Communiqué de presse du 11 février 2026 :
La fuite en avant sécuritaire de Nathalie Koenders : L’ombre de l’ICE plane sur Dijon.
Le 5 février 2026, Nathalie Koenders a publié une vidéo en soutien au projet de loi actuellement débattu au Sénat visant à étendre les prérogatives de la police municipale. Un texte qui, loin d’améliorer la sécurité, propose des mesures dangereuses et irresponsables.
Ce projet vise notamment à conférer aux policiers municipaux des compétences de police judiciaire – telles que la verbalisation pour usage de stupéfiants, conduite sans permis ou vente à la sauvette – ainsi qu’à généraliser l’usage de drones et de caméras piétons.
Nous dénonçons fermement ce texte :
- Sans dimension sociale, il n ’ apporte aucune réponse aux causes profondes de l’insécurité.
- Sans renforcement de la protection juridique et fonctionnelle des agents, il expose des agents non formés à des missions délicates et risquées.
- Sans vision claire de l’articulation entre police municipale et sécurité nationale, il brouille les responsabilités et fragmente le service public.
Ce projet impose davantage de tâches à la police municipale sans aucune contrepartie sociale, statutaire ou sécuritaire réelle. Étendre les compétences ne résout pas les problèmes de fond : c ’ est un danger pour la sûreté des citoyens comme des agents.
Renforcer encore la répression n ’ a jamais fait reculer les violences. À Dijon, malgré une police municipale plus importante que la moyenne nationale et déjà armée, les violences persistent. Et pourtant, la Métropole de Dijon – dont N. Koenders est membre – s ’ engage dans un contrat avec Capgemini, via le projet OnDijon, pour accroître la vidéosurveillance, un dispositif coûteux sans résultats probants.
Rappelons que Capgemini a été impliqué aux États-Unis dans un contrat avec l’ICE, une milice migratoire associée à des violations graves des droits humains, y compris des morts. La municipalité n ’ a pris aucune position claire pour se démarquer de ces pratiques : une complicité silencieuse des drames qui se jouent à Minneapolis.
Dans ce contexte, il est incohérent que Nathalie Koenders affirme que la police municipale ne peut endiguer le narcotrafic, tout en défendant l’élargissement de ses prérogatives après l’avoir dotée d’armes létales.

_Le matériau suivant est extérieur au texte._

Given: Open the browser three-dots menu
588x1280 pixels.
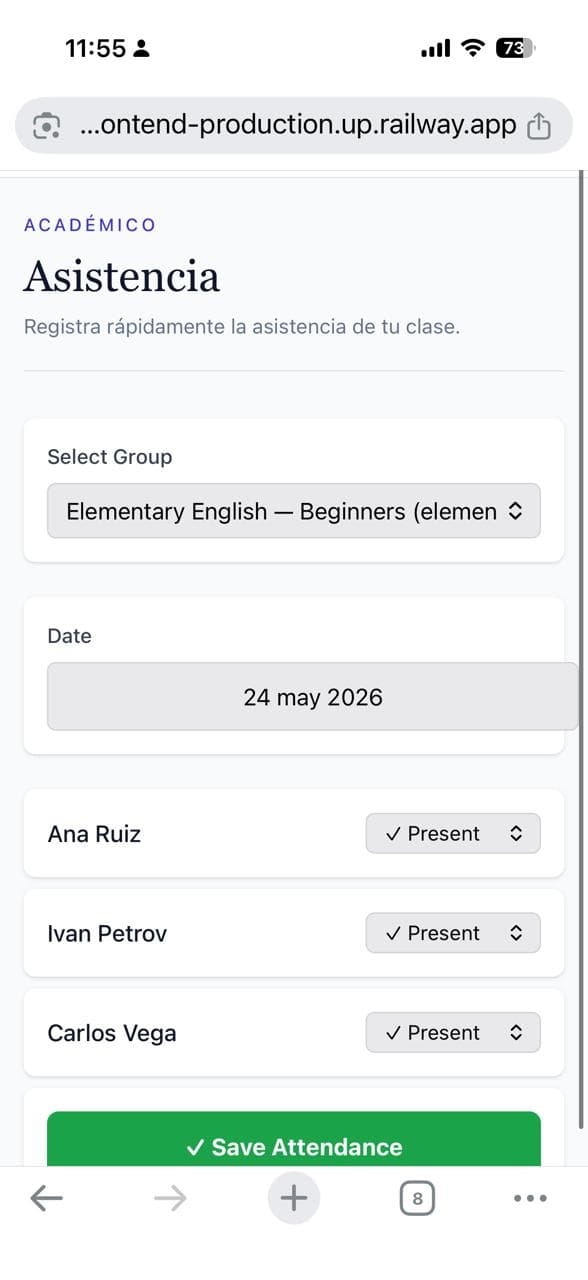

Nous appelons à une autre vision de la sûreté :
- Une police de proximité, qui crée une relation de confiance avec la population, favorise l’aide, la médiation et la prévention, plutôt que la répression.
- Un investissement réel dans les quartiers populaires, laissés à l’abandon, avec des politiques de prévention et de cohésion sociale.
La sûreté ne se construit pas en multipliant les sanctions et les gadgets technologiques : elle exige du sens, des moyens humains et une politique sociale ambitieuse.